Total revenues increased 14.4 per cent to £173.9 million in its first half, while gross sales rose 13.9 per cent to £182.3 million.
ScS said sales were boosted by pent-up demand during June and July last year and an 81.3 per cent surge in online sales to £17.7 million.
Meanwhile, online sales had continued to rise during the second half of its fiscal year so far.
During the seven weeks to March 13, online orders more than doubled, increasing by a colossal 157.5 per cent.
However, its overall order intake dropped 87.2 per cent on a like-for-like during the same seven-week period as store closures impacted trading.
“With consumer confidence and the economic environment remaining uncertain, it is difficult to provide clarity on the group’s outlook for the weeks and months ahead,” ScS chief executive David Knight said.
“However, we remain cautiously optimistic as recent government announcements have provided further clarity on the anticipated reopening of our stores.

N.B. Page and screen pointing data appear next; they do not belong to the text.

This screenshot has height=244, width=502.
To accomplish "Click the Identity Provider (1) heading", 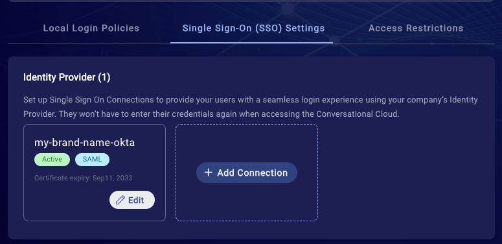I will pos(67,77).
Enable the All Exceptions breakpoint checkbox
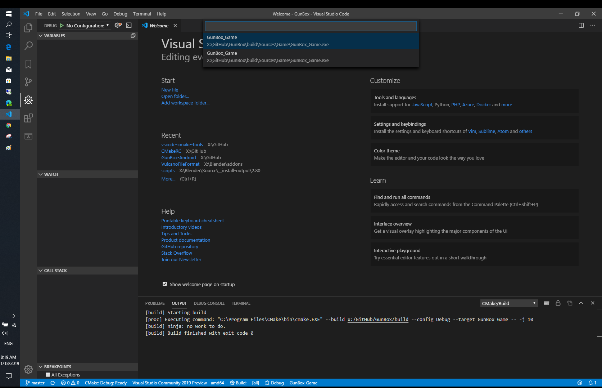The image size is (602, 388). (48, 375)
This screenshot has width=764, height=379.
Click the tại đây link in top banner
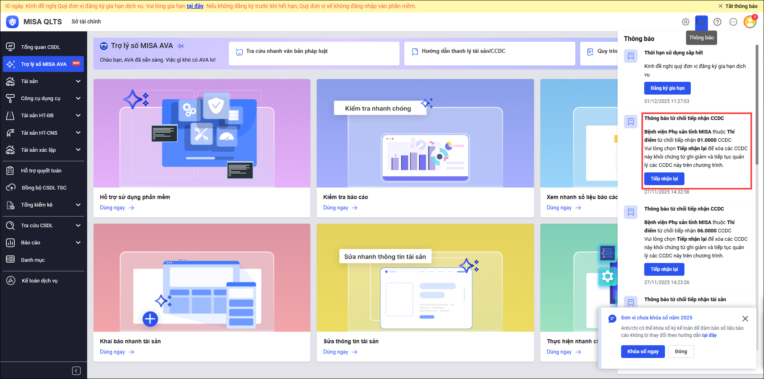(x=195, y=6)
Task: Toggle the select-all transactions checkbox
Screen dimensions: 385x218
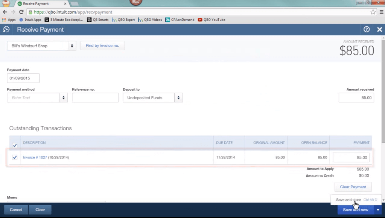Action: tap(15, 145)
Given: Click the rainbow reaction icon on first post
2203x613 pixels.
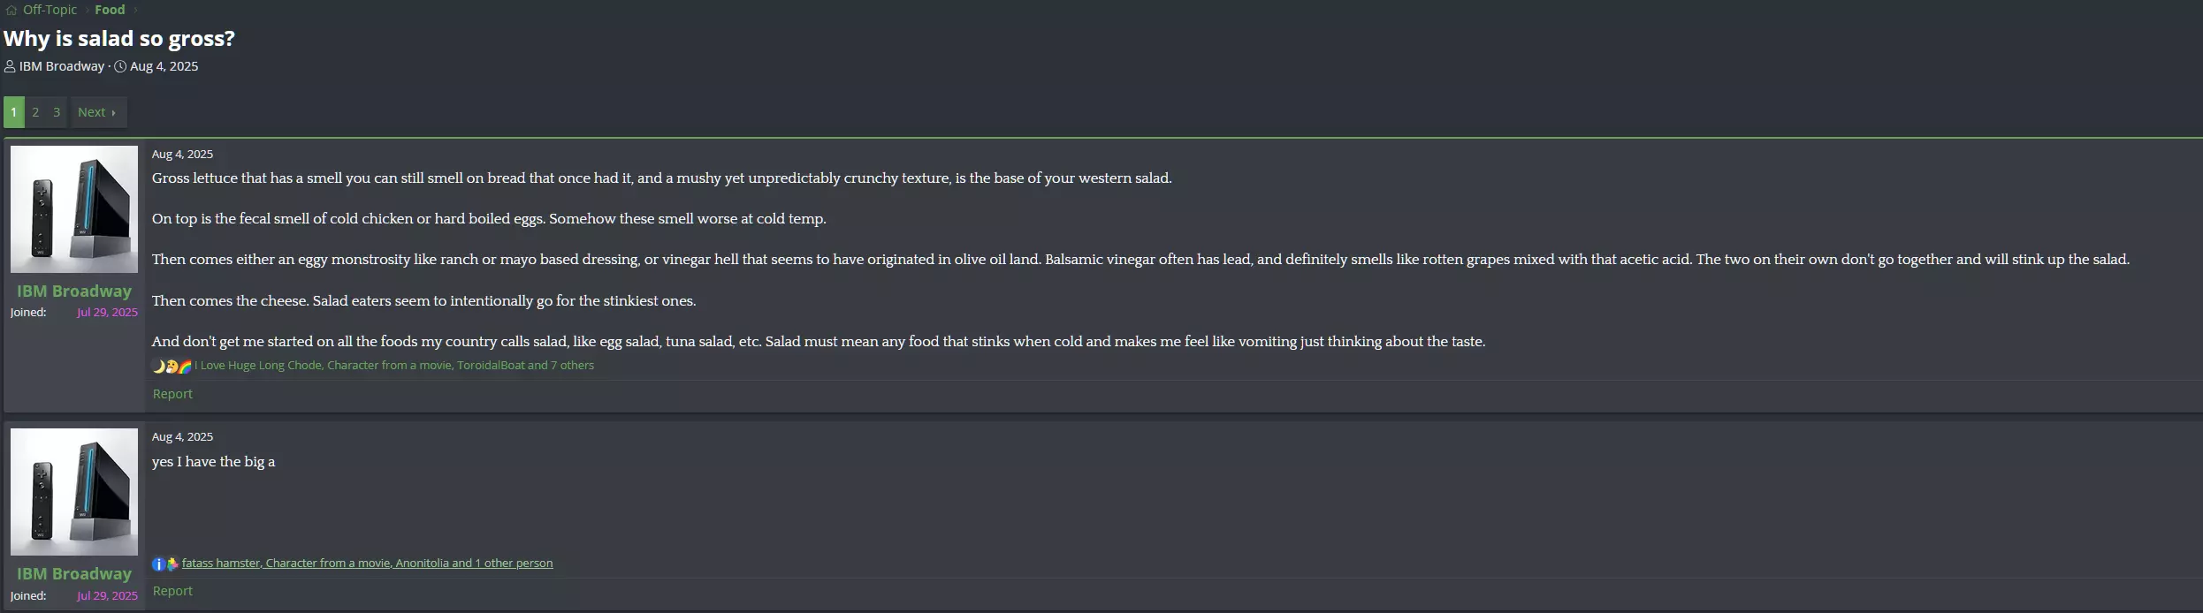Looking at the screenshot, I should point(185,367).
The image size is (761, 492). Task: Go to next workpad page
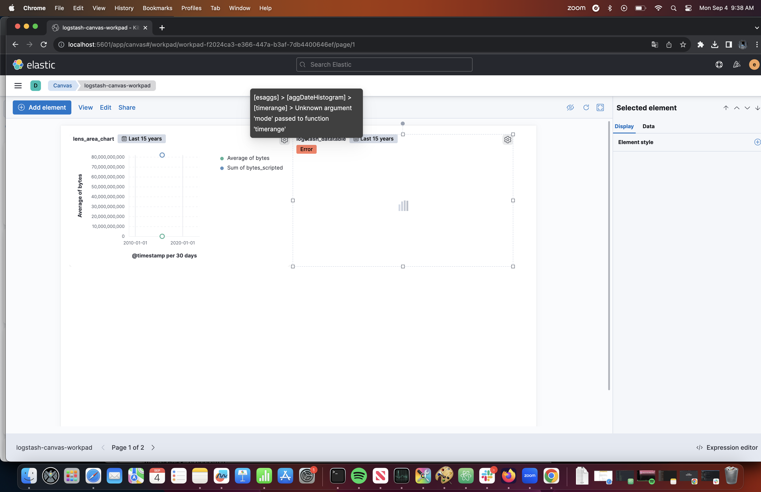tap(153, 447)
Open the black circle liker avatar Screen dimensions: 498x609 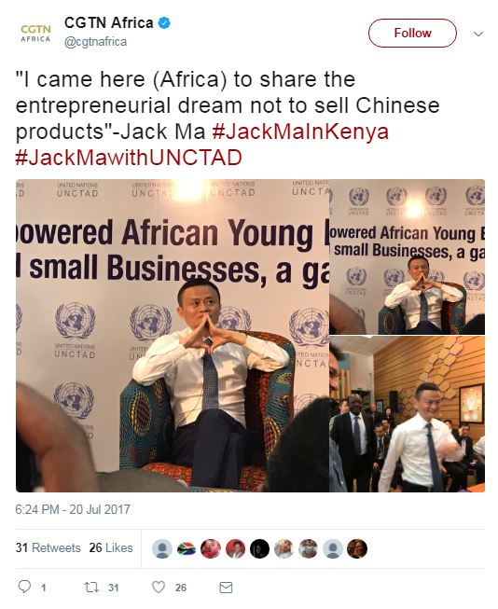(259, 548)
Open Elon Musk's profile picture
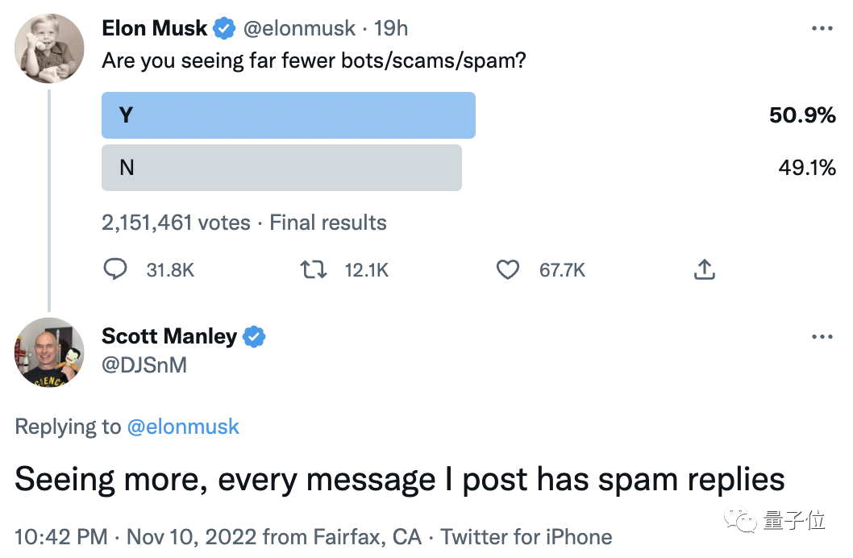 (50, 48)
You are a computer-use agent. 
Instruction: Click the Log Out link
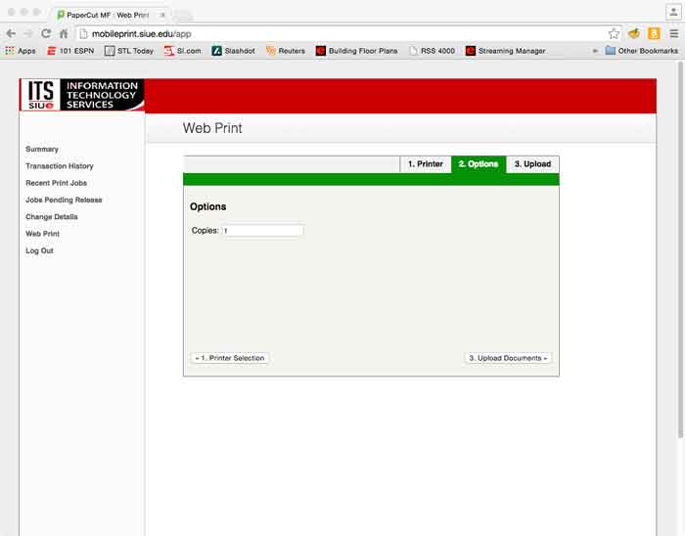(40, 250)
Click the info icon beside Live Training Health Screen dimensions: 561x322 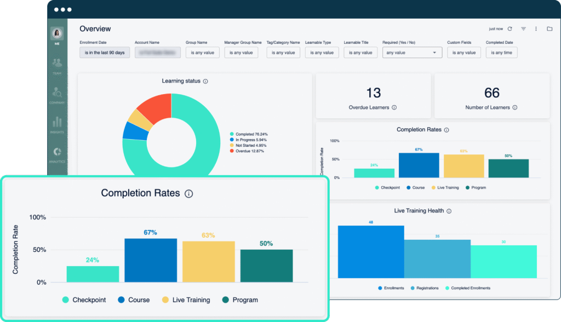[x=450, y=210]
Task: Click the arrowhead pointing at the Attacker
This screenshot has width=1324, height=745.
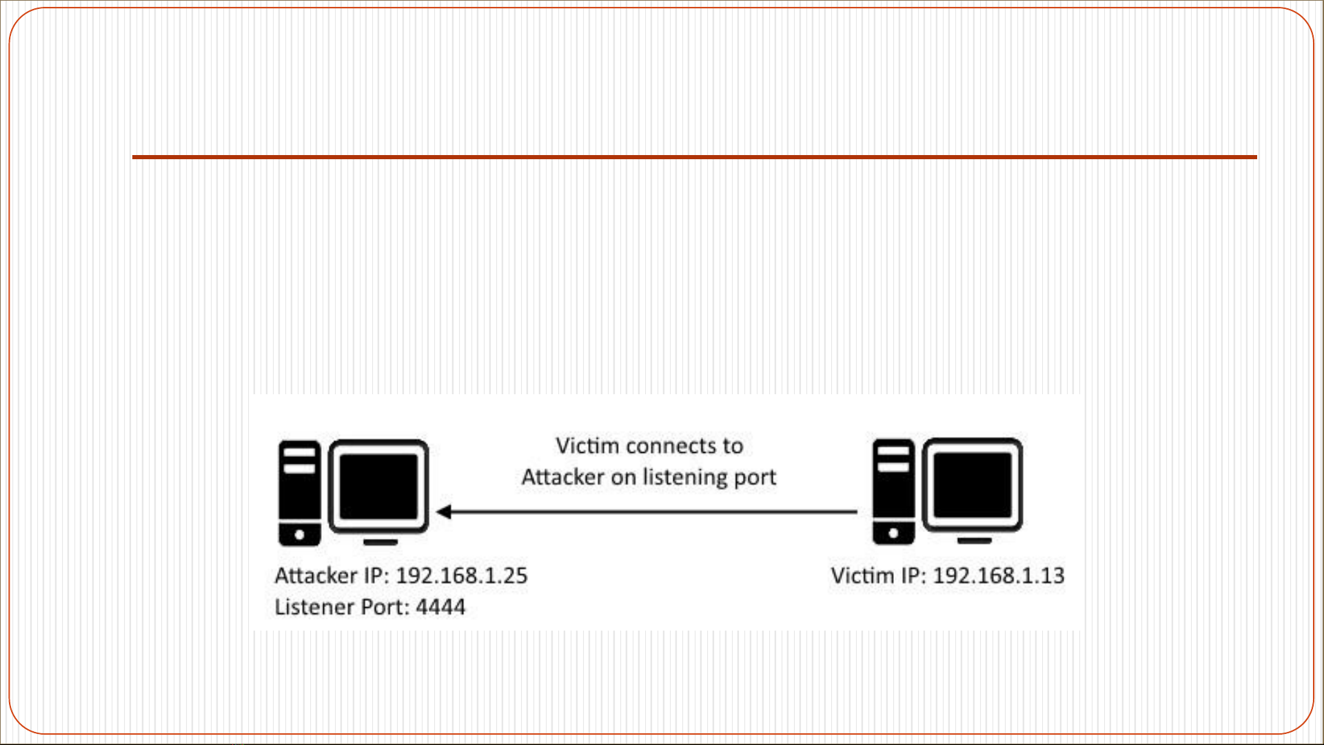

“The business continues to adapt and respond to trading conditions, with increased focus on the development of our digital channels.
“We are confident that our underlying priority of providing an excellent customer experience with outstanding value, quality and choice, will continue to prove successful.”
Knight will be replaced as chief executive by former Holland & Barrett and Argos executive Steve Carson, who joined ScS in January.